There is something part-Tudor about this enterprise, from the ornate high-necked collar to the fact that the pattern looks like it could be hanging on a wall at Hampton Court (or on a throw draped casually on one of Henry VIII’s beds). It’s vibrant and a little weird — much like Ellie Kemper herself, from what I can glean, and that’s not an insult — and in all looks completely cute on her. The eye makeup might be a little heavy, though, because it’s changing the shape of her face somehow. Also, can we discuss celebrity memoirs for a moment? There are WAY TOO MANY of them, and all of them written by people fairly early on in their journeys. Ellie is promoting My Squirrel Days, which they are pegging as not a traditional memoir, but rather… a collection of essays about her life. (So… a non-linear memoir.) And her life is that of someone who grew up well-off in the Midwest and then had a lot of great career things happen to her, so… there isn’t really a hook there, unless it’s, “Hey, the lady who plays Kimmy Schmidt sure is nice.”

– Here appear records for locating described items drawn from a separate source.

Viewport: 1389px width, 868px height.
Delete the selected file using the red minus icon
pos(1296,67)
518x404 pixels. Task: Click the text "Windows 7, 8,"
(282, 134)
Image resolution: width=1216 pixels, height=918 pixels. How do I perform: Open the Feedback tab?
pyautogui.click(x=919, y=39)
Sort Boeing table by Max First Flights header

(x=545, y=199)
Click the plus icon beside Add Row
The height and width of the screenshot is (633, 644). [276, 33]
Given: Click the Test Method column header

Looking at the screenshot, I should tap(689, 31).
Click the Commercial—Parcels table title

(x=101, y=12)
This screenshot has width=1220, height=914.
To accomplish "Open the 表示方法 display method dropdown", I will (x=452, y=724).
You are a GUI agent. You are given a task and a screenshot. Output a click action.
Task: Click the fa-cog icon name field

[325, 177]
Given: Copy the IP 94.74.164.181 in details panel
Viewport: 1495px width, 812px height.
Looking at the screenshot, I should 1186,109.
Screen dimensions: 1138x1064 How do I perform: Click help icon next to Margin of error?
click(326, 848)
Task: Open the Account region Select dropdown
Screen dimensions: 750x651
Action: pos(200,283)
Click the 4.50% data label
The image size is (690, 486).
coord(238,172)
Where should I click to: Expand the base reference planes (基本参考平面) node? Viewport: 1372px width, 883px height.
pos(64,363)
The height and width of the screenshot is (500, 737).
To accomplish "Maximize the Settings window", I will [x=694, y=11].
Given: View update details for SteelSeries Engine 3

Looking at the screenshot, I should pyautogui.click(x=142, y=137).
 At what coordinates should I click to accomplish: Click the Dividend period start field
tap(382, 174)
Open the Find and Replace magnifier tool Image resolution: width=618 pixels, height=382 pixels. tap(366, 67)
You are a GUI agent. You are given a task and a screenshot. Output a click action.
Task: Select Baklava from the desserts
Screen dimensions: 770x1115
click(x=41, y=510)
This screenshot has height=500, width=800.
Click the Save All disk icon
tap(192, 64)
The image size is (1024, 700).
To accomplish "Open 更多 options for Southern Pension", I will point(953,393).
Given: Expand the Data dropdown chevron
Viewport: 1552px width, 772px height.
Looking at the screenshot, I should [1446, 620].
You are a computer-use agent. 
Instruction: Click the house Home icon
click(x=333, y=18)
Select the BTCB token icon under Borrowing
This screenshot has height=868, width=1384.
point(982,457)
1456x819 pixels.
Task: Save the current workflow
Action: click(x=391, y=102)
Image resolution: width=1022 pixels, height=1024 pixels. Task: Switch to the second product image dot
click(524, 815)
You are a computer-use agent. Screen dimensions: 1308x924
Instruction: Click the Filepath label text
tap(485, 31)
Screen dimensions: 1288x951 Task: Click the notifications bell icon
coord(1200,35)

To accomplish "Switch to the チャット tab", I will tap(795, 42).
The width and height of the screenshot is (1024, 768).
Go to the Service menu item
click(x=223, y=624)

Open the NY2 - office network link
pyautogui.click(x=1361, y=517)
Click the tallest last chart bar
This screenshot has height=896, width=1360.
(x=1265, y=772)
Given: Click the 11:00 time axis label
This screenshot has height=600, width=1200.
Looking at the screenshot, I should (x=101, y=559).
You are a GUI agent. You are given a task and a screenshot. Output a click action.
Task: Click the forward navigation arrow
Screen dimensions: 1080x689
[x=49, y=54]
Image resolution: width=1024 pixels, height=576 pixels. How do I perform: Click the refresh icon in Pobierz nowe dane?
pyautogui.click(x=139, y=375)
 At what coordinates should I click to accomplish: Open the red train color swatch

I’ve decided that publishing should nix memoirs from anyone under, say, 55. Is that ageist? Maybe. And yes, I realize that means we’d have been denied an early read of — for example — Rob Lowe’s delight of a tome. But for the most part I think a person’s stories are best retold with as much as possible of the hindsight that age and wisdom can bring, and the younger you are and the more you still think you have to lose, the less honest you might be — with yourself or with anyone else. A friend recently brought up Amy Schumer’s book in this capacity, as that of someone with an interesting and messy backstory who lacked the distance and perspective to commit it to the page at this point in time. Or, yes, Posh Spice’s book she “wrote” about herself, Learning to Fly, was amusing. But it was also skin-deep at best; get back to me when she’s 80 and she’s ready to stick it to David and Anna Wintour and anyone else. Justin Bieber was practically still in puberty when he published the first book he supposedly penned about his life, and while I’m all for keeping a diary and remembering how you feel during the insane rise to megafame, you cannot tell me his wouldn’t be a WAY better read when he’s in his fifties and can look back at that plus all the rumors and truths of what’s happening now, and won’t care about laying it all bare. And I’d much rather have read 75-year old Amy Poehler’s musings than her hot-off-Parks-and-Rec book that frequently references how hard it is to write a book, and whether we’re bored, and whether she can stop writing yet. To me, the best and most enlightening autobiographies are often the ones from people who’ve really LIVED. The older they are, the more they’ve seen, the more they’ve reflected — and the fewer f*cks they have to give, so the juice factor will increase. They are gonna SPILL IT.

Anyway, I’d be curious to know where you fall on it, and which memoirs you think were worth not waiting for — I’m sure someone will say Tina Fey’s, although I’d heard mixed reviews on that one, too — and which would’ve benefited from space and time.